Vitamin D helps the body absorb calcium. A lack of Vitamin D retards bone formation. In childhood this can stunt growth, and lead to rickets – a condition that results in softening and weakening of bones. In adults a Vitamin D deficiency fosters osteoporosis.

Low levels of Vitamin D appear to aggravate hypertension, promote obesity, trigger Seasonal Affective Disorder, and increase the onset of type 2 Diabetes. It is also linked to the onset of Muscular Sclerosis. Low levels of Vitamin D are also associated with a higher risk of falling, especially among the elderly.

How can you ensure that you have adequate reserves of Vitamin D?

Sources of Vitamin D include fish, cheese, eggs and Vitamin D fortified milk.

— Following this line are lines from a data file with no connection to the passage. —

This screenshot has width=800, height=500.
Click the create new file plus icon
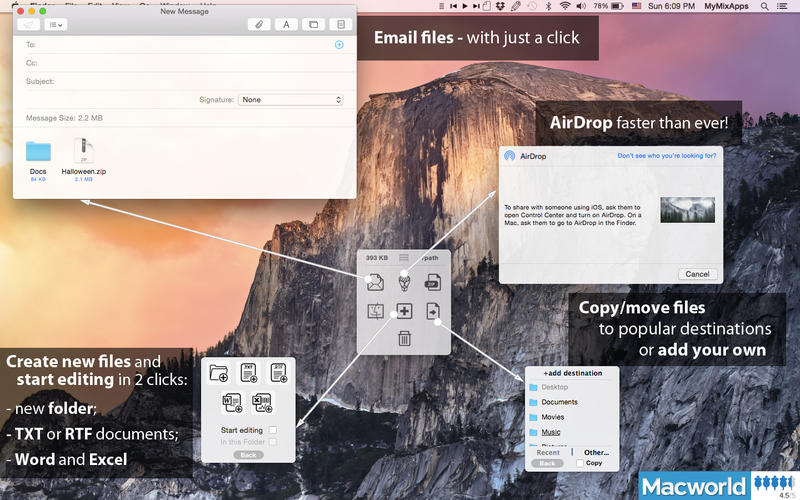click(404, 311)
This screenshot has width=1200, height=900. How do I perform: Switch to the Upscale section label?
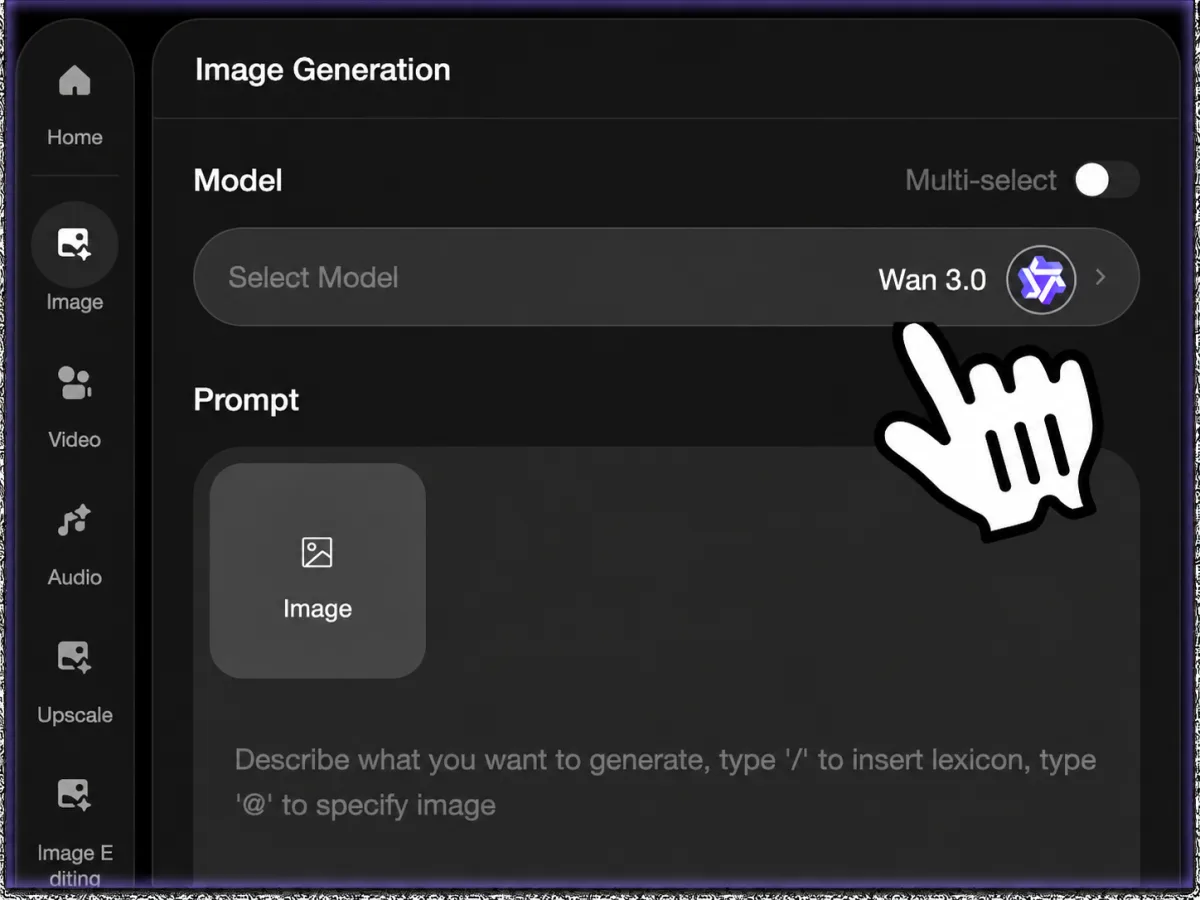(75, 715)
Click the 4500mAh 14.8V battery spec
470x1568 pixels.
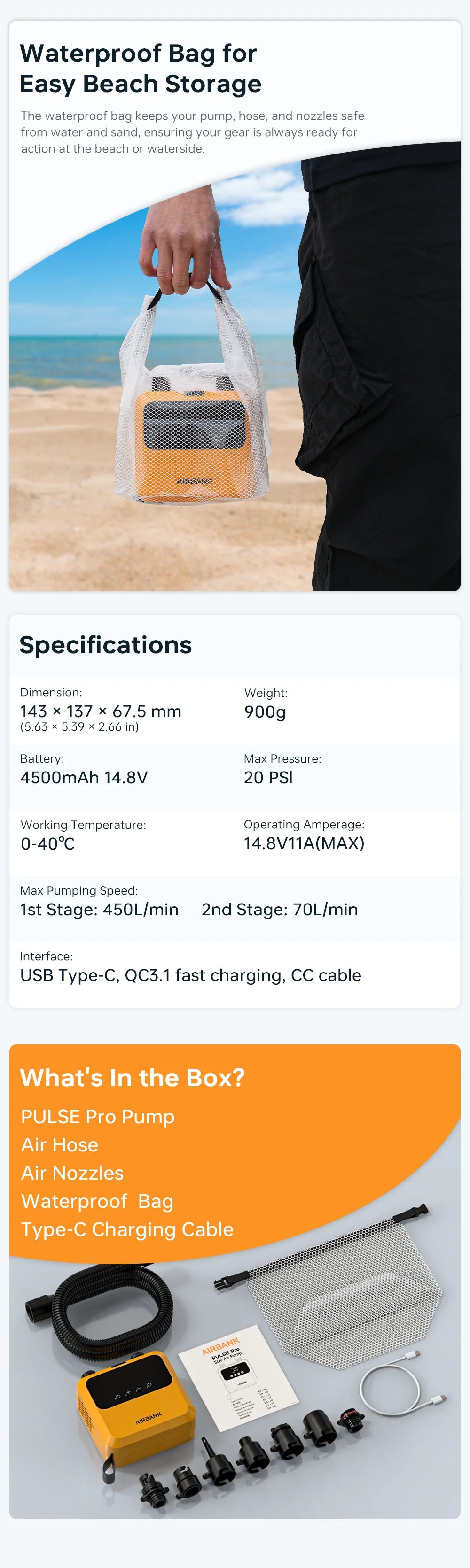point(84,777)
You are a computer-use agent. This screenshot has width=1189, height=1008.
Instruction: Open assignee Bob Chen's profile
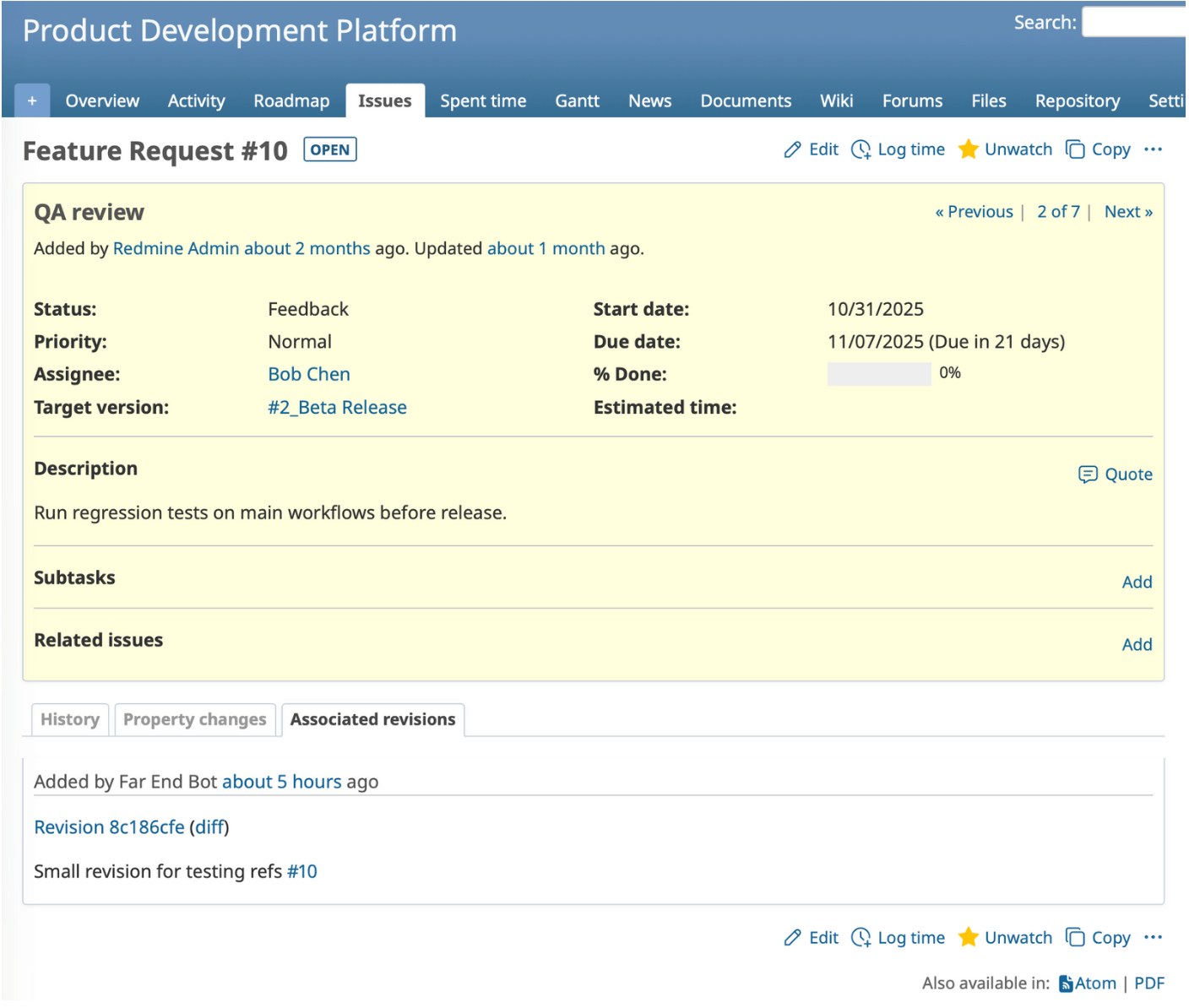click(x=309, y=374)
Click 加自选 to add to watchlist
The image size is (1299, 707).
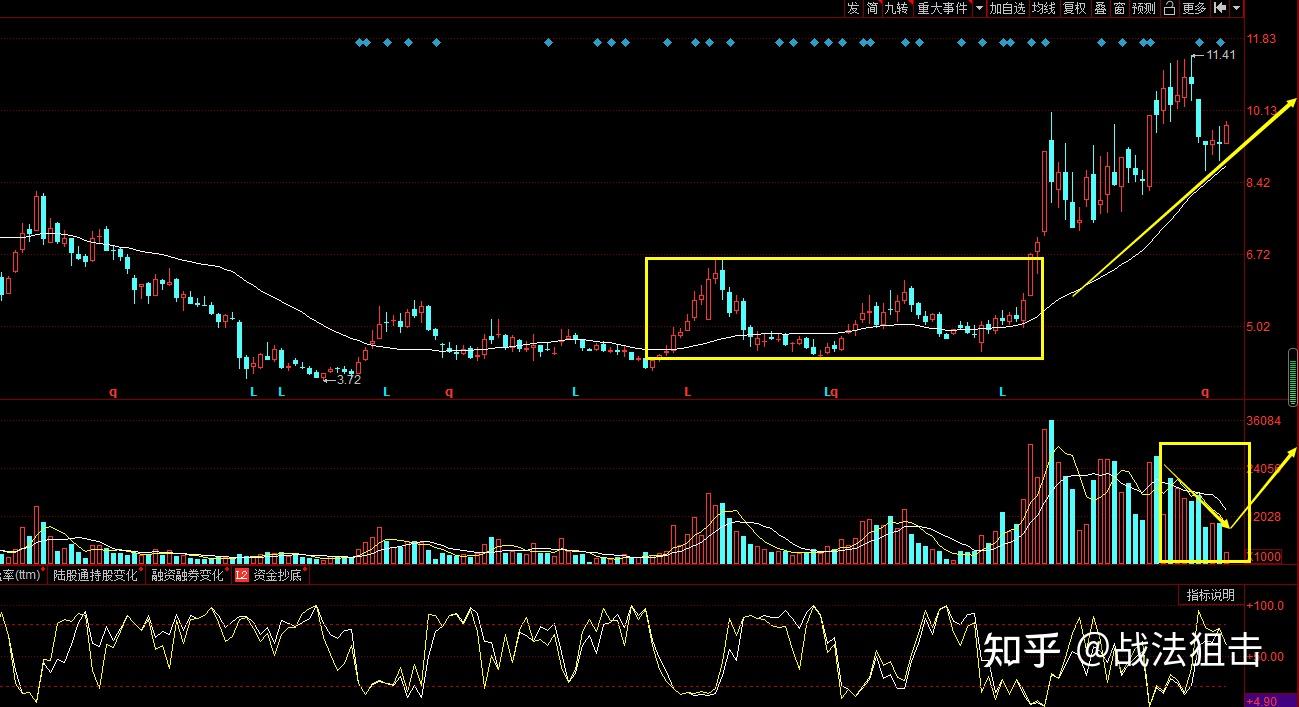click(1007, 8)

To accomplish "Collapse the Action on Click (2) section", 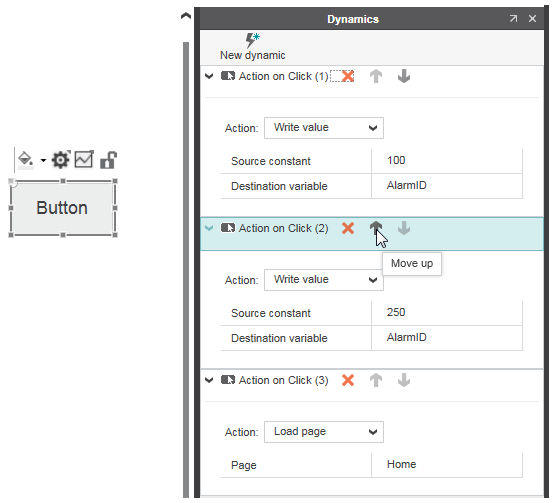I will 209,228.
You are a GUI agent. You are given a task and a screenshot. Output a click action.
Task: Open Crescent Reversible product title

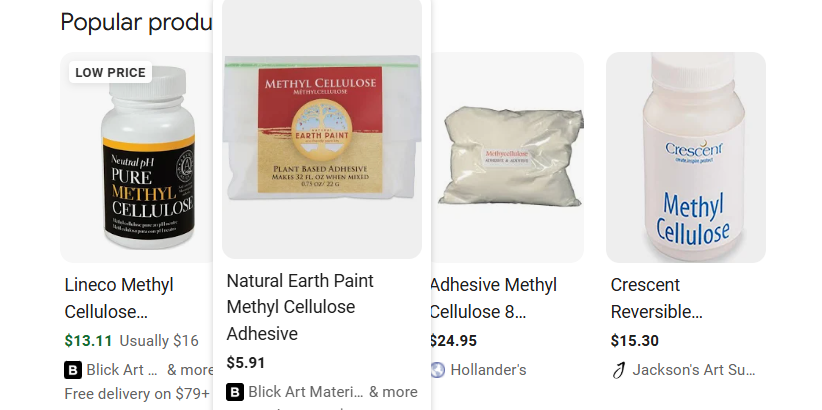[656, 298]
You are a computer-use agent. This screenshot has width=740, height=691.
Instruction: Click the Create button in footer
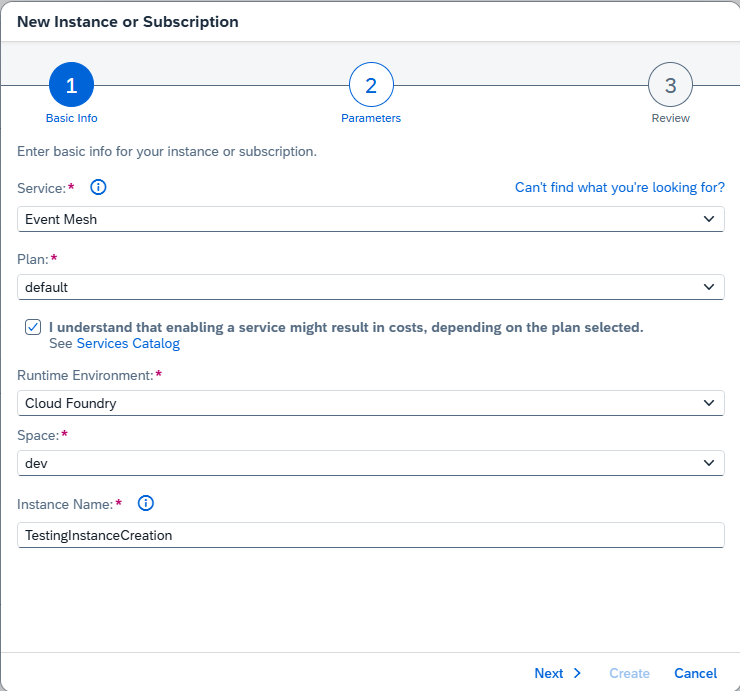(629, 673)
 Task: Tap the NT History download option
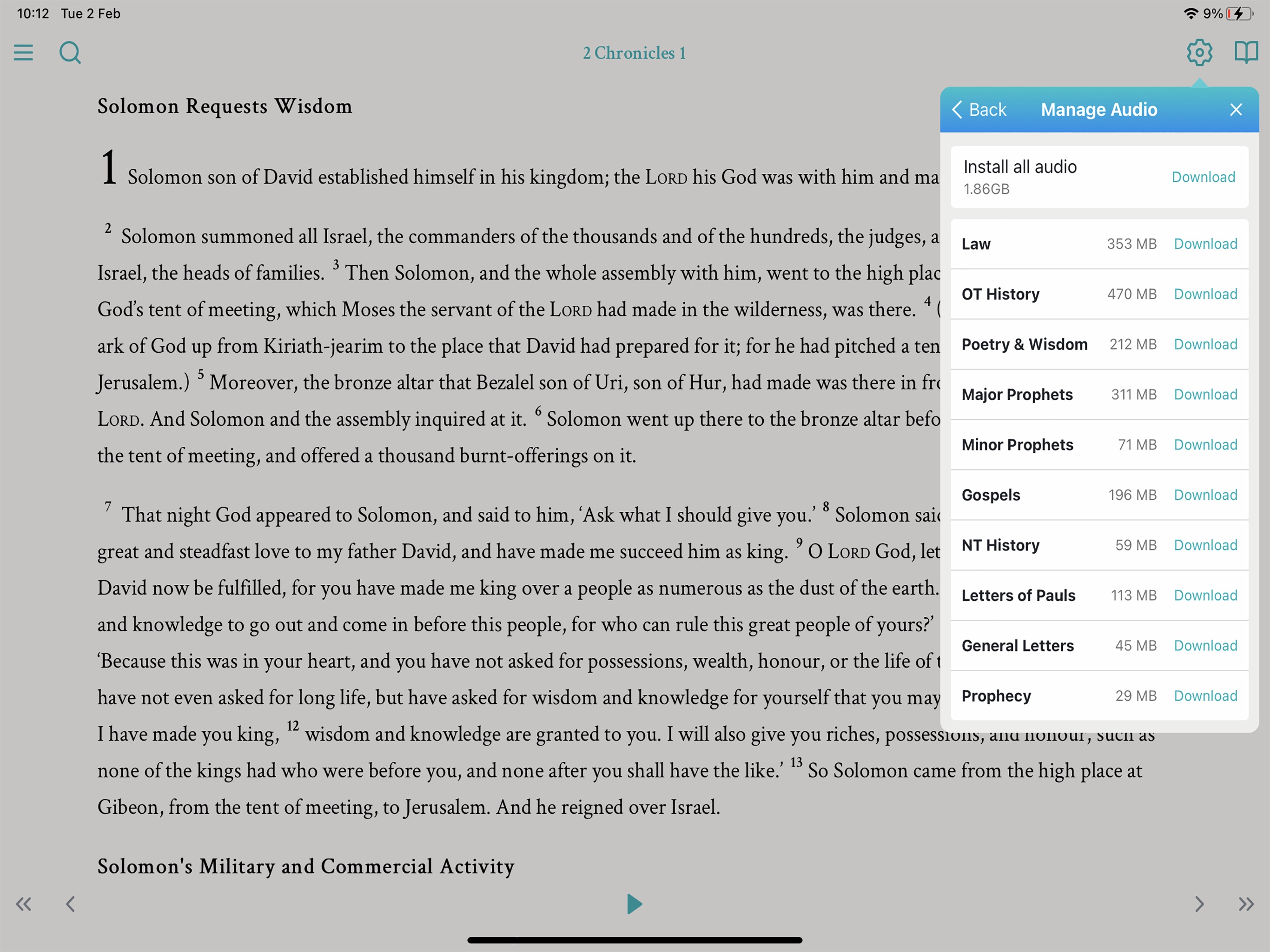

Vegans can get Vitamin D through mushrooms and Vitamin D fortified tofu products, or vitamin D fortified breakfast cereals.

Vitamin D Factory

There are two types of Vitamin D: Vitamin D2 (ergocalciferol) and Vitamin D3 (cholecalciferol). Your body produces Vitamin D3. When your skin is exposed to sunlight, it converts cholesterol to cholecalciferol. It does not take much sunshine. Fair-skinned folks only need 45 minutes of exposure every week to produce enough D3 to meet your daily requirement of Vitamin D for health. If you have a dark completion you need more time in the sun – three to six hours a week. Direct sunshine on your face, arms, back or legs is all it takes to turn you into a Vitamin D factory.

Vitamin D is fat-based, and the body stores the Vitamin in fatty tissues, including any excess you produce during sunny days.

Sunscreen and glass both inhibits production of Vitamin D, however. Cover yourself with SF20 sunscreen and you can spend the day in a cave as far as getting your daily dose of vitamin D. Similarly, your commute home might give you a trucker’s tan, but unless your window is down with the sun shining through it, you will produce little Vitamin D.

The solution? Hold off applying the sunscreen the first few minutes that you are out in the sun. Ten minutes a day – the equivalent of the time it takes to walk half a mile – should do you.

What if you need more Vitamin D than you can get through diet and sun exposure? Check with your doctor, but commercial supplements are available.

Get your Vitamin D. It is captured sunshine. The long days of summer are a great time to catch some.